Agak mudah menjawab ini jika membuka koran Kedaulatan Rakjat jelang pertempuran Surabaya pada November 1945. Di sana, berhari-hari diberitakan ada pertemuan khusus di Yogya dari pemuka-pemuka agama yang melahirkan apa yang disebut dengan “Mosi Kaoem Moeslimin”.

Mosi itu berisi dua poin dan saya tik secara verbatim: (1) bahwa dewasa ini bagi Oemmat Islam Indonesia WADJIB BERPERANG DIDJALAN ALLAH menolak fitnah pendjadjahan dan kedholiman, oentoek menegakkan Agama Allah dan Kemerdekaan Negara Repoeblik Indonesia; (2) mengandjoerkan kepada kaoem Moeslimin toae-moeda sebagai Tentara Allah, ANGKAT SENDJATA.

Persis.

Kalimat tidak lengkap ini, “WADJIB BERPERANG DIDJALAN ALLAH menolak fitnah pendjadjahan dan kedholiman”, disalin Bapak Amien saat konferensi pers via Youtube untuk apa Partai Ummat.

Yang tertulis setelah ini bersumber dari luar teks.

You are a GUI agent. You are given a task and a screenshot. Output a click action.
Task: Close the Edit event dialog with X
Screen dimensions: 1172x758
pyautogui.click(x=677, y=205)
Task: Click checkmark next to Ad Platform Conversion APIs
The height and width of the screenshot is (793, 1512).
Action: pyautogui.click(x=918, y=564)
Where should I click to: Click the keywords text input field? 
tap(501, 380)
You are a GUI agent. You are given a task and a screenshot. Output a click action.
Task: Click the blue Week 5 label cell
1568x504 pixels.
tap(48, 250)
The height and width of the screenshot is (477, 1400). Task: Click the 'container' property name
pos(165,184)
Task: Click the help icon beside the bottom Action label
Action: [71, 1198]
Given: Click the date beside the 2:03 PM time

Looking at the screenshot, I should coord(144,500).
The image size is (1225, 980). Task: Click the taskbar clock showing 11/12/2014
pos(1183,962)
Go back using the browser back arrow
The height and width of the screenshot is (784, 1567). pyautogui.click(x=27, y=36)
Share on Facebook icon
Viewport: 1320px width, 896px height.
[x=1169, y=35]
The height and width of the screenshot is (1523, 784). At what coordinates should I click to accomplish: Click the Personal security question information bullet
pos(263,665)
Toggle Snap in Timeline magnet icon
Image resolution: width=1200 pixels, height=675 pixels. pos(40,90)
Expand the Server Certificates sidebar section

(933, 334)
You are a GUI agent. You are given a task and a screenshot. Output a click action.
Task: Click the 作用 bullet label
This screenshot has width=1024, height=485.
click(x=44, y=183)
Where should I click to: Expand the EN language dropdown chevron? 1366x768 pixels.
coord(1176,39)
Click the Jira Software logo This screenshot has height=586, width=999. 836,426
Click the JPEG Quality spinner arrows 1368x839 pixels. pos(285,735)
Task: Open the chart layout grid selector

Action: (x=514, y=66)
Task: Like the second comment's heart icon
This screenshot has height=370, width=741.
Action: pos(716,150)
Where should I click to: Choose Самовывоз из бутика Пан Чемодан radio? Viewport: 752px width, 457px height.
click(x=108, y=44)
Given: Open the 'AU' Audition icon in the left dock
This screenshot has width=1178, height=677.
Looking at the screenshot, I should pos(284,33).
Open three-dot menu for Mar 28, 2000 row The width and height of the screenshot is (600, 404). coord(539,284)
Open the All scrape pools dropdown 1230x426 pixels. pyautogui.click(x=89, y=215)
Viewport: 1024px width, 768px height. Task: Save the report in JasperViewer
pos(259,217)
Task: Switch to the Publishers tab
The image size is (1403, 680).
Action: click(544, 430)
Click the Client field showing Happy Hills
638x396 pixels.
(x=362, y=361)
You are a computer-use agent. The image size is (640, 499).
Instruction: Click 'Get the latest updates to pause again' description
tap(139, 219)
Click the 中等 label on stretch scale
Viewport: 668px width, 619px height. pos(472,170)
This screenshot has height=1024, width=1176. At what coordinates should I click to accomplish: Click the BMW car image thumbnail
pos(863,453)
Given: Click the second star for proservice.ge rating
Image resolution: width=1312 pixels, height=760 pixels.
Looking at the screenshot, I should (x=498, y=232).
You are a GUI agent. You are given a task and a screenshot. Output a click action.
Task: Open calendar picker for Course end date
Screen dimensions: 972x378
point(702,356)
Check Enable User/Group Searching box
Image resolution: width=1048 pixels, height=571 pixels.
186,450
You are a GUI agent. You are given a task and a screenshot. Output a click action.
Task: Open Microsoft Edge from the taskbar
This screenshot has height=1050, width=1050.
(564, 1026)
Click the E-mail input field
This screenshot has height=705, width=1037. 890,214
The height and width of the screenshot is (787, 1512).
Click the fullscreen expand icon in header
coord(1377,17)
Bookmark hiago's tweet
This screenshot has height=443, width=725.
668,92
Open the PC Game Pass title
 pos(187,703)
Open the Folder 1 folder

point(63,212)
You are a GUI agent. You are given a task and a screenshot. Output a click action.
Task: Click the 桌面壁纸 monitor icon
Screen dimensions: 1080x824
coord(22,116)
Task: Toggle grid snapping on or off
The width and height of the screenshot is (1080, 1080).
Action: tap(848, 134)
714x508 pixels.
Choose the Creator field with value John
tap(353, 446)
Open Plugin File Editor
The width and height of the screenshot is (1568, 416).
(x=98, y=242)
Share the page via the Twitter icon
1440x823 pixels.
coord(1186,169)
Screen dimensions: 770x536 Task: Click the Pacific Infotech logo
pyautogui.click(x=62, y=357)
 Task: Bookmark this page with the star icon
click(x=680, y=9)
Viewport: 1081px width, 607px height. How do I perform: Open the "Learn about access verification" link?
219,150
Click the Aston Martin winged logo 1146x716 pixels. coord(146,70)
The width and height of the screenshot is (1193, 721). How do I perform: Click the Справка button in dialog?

“Menjalankan al amru bil ‘adli dan an-nahyu ‘anidzulmi, yakni menegakkan keadilan dan memberantas kezaliman,” ucap Bapak Amien.

Bikin partai itu seperti Bapak Amien ini. Harus jelas akar kesejarahannya. Makin jauh, makin bagus.

Bapak Amien sekaligus merevisi tutorial yang pernah ia bikin pada 1998 yang melahirkan Partai Amanat Nasional yang tidak punya kesejarahan yang kuat dengan perjuangan umat, sekadar pluralisme-pluralismean, sekadar bervisi bangsa-bangsaan.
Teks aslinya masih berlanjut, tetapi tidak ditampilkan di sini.